── Task inputs

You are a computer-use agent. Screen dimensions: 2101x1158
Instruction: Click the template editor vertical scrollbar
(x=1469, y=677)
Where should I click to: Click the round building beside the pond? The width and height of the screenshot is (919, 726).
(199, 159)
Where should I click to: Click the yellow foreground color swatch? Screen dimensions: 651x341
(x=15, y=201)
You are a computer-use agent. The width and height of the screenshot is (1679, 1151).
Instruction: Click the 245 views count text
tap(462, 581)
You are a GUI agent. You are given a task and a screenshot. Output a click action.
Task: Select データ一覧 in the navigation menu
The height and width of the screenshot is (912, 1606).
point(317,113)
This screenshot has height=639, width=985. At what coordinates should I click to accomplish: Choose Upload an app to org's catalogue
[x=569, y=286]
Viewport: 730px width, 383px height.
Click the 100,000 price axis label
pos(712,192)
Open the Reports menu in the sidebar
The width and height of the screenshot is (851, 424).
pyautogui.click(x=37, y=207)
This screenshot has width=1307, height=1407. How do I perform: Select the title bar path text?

────

### Problem to work on:
Would you copy out exactly the lines above that start at the one containing "Task: Select データ一覧 in the navigation menu" and end at the one containing "Viewport: 730px width, 383px height.", inclusive?

### Your response:
Task: Select データ一覧 in the navigation menu
The height and width of the screenshot is (912, 1606).
point(317,113)
This screenshot has height=639, width=985. At what coordinates should I click to accomplish: Choose Upload an app to org's catalogue
[x=569, y=286]
Viewport: 730px width, 383px height.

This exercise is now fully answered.